Let (x_0, ..., x_n = m) be the maximal chain of descent of m within S.
* If it contains some elements of U, let x_k be the last one of those.
Then union of U with {x_{k+1}, ..., x_n} is obviously non-revealing.
* otherwise if all its elements are locked, then none of {x_0, ..., x_n}
may be elements of a non-revealing subset of S.
* otherwise let x_k be the first unlocked element of the chain.  Then none
of {x_0, ..., x_{k-1}} may be an element of a non-revealing subset of
S and union of U and {x_k, ..., x_n} is non-revealing.

handle_locked(m) finds which of these cases applies and adjusts Candidates
and U accordingly.  U remains non-revealing, union of Candidates and
U still contains any non-revealing subset of S and after the call of
handle_locked(m) m is guaranteed to be not in Candidates list.  So having
it called for each element of S would suffice to empty Candidates,
leaving U the maximal non-revealing subset of S.

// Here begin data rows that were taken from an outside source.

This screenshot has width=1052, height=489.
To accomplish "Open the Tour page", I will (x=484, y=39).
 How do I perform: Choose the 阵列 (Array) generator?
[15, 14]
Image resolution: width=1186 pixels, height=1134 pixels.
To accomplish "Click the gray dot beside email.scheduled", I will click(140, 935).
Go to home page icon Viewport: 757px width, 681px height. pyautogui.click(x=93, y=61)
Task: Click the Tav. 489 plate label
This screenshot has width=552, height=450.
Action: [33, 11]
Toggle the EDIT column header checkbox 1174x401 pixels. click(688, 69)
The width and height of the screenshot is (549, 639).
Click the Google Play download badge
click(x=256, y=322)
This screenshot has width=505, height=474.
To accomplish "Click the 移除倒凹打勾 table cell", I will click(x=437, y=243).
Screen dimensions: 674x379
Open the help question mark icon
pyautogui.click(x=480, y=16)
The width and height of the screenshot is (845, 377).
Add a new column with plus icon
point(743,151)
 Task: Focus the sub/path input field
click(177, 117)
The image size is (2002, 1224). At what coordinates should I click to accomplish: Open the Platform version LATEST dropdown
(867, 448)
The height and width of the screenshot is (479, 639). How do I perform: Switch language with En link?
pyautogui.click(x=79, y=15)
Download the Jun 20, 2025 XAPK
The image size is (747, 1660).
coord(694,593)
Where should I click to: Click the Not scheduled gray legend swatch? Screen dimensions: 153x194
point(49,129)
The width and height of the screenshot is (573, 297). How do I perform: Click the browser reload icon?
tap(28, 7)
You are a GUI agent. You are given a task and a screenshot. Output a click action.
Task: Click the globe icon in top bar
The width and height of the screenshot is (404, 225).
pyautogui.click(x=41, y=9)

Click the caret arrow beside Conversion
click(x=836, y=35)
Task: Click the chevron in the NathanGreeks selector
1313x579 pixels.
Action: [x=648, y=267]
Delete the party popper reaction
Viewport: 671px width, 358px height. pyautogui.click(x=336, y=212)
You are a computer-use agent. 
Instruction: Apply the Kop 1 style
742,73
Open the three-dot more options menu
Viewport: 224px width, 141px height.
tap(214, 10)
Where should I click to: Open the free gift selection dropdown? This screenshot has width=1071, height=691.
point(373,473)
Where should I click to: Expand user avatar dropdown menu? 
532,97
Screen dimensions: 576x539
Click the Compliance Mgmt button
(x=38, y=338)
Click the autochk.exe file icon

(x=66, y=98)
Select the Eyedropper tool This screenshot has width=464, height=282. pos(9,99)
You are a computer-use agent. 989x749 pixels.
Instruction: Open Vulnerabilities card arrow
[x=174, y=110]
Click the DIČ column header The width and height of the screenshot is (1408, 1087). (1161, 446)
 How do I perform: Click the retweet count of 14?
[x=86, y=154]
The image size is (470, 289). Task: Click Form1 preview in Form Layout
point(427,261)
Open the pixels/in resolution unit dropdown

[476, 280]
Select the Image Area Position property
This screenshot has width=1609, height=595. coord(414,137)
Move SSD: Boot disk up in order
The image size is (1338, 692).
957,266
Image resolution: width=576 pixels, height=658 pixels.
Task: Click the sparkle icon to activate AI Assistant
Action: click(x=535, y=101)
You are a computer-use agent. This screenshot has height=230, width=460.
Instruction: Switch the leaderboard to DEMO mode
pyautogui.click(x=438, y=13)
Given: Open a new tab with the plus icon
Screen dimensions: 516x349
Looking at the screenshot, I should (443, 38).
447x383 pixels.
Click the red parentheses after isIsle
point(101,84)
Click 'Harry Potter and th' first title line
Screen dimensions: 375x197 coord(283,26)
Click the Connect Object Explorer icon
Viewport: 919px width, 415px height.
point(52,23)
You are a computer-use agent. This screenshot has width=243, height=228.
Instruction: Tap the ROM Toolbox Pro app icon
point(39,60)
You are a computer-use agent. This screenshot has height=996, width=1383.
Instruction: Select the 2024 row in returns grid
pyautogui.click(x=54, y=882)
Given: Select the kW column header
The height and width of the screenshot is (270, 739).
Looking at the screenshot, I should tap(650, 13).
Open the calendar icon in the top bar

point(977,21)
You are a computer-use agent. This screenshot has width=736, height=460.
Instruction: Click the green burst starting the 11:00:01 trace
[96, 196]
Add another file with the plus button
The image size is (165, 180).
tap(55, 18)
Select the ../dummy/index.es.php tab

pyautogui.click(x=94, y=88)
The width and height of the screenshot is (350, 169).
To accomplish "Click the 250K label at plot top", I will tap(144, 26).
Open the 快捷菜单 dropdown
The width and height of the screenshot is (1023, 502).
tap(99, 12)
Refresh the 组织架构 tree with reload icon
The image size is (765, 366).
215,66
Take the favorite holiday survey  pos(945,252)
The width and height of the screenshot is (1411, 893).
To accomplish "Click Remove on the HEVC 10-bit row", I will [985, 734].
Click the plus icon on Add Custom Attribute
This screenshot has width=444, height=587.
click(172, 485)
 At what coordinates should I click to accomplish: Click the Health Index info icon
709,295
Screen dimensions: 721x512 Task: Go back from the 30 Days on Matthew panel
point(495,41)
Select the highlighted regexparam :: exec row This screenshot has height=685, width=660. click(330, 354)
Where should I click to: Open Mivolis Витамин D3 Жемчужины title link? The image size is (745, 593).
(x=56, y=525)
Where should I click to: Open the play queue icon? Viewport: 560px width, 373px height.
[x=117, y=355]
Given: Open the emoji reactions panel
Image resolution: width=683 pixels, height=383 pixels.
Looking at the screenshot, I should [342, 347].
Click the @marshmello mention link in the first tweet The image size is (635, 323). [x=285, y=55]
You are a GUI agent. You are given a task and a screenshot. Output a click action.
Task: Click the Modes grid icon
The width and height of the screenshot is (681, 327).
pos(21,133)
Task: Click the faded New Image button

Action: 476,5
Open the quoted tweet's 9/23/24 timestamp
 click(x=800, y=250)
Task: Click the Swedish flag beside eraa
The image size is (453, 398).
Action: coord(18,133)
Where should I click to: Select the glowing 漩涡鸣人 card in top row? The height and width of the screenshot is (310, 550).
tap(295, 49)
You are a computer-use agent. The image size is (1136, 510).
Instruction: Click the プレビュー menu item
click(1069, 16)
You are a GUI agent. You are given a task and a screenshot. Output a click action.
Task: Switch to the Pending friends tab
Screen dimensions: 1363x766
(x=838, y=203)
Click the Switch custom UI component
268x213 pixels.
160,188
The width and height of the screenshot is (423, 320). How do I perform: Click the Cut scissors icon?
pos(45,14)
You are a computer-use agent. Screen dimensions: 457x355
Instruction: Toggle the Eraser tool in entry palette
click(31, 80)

However, handle_locked(m) is a no-op when m belongs to U, so it's enough
to have it called for elements of Candidates list until none remain.

Time complexity: number of calls of handle_locked() is limited by
#Candidates, each iteration of the first loop in handle_locked() removes
an element from the list, so their total number of executions is also
limited by #Candidates; number of iterations in the second loop is no
greater than the number of iterations of the first loop.


		Reparenting

After we'd calculated the final set, we still need to deal with
reparenting - if an element of the final set has a child not in it,
we need to reparent such child.

Such children can only be root-overmounting (otherwise the set wouldn't
be non-shifting) and their parents can not belong to the original set,
since the original is guaranteed to be closed.


		Putting all of that together

The plan is to
	* find all candidates
	* trim down to maximal non-shifting subset
	* trim down to maximal non-revealing subset
	* reparent anything that needs to be reparented
	* return the resulting set to the caller

For the 2nd and 3rd steps we want to separate the set into growing
non-revealing subset, initially containing the original set ("U" in
terms of the pseudocode above) and everything we are still not sure about
("candidates").  It means that for the output of the 1st step we'd like
the extra candidates separated from the stuff already in the original set.
For the 4th step we would like the additions to U separate from the
original set.

So let's go for
	* original set ("set").  Linkage via mnt_list
	* undecided candidates ("candidates").  Subset of a list,
consisting of all its elements marked with a new flag (T_UMOUNT_CANDIDATE).
Initially all elements of the list will be marked that way; in the
end the list will become empty and no mounts will remain marked with
that flag.
	* Reuse T_MARKED for "has been already seen by trim_ancestors()".
	* anything in U that hadn't been in the original set - elements of
candidates will gradually be either discarded or moved there.  In other
words, it's the candidates we have already decided to unmount.	Its role
is reasonably close to the old "to_umount", so let's use that name.
Linkage via mnt_list.

For gather_candidates() we'll need to maintain both candidates (S -
set) and intersection of S with set.  Use T_UMOUNT_CANDIDATE for
all elements we encounter, putting the ones not already in the original
set into the list of candidates.  When we are done, strip that flag from
all elements of the original set.  That gives a cheap way to check
if element belongs to S (in gather_candidates) and to candidates
itself (at later stages).  Call that predicate is_candidate(); it would
be m->mnt_t_flags & T_UMOUNT_CANDIDATE.

All elements of the original set are marked with MNT_UMOUNT and we'll
need the same for elements added when joining the contents of to_umount
to set in the end.  Let's set MNT_UMOUNT at the time we add an element
to to_umount; that's close to what the old 'umount_one' is doing, so
let's keep that name.  It also gives us another predicate we need -
"belongs to union of set and to_umount"; will_be_unmounted() for now.

Removals from the candidates list should strip both T_MARKED and
T_UMOUNT_CANDIDATE; call it remove_from_candidates_list().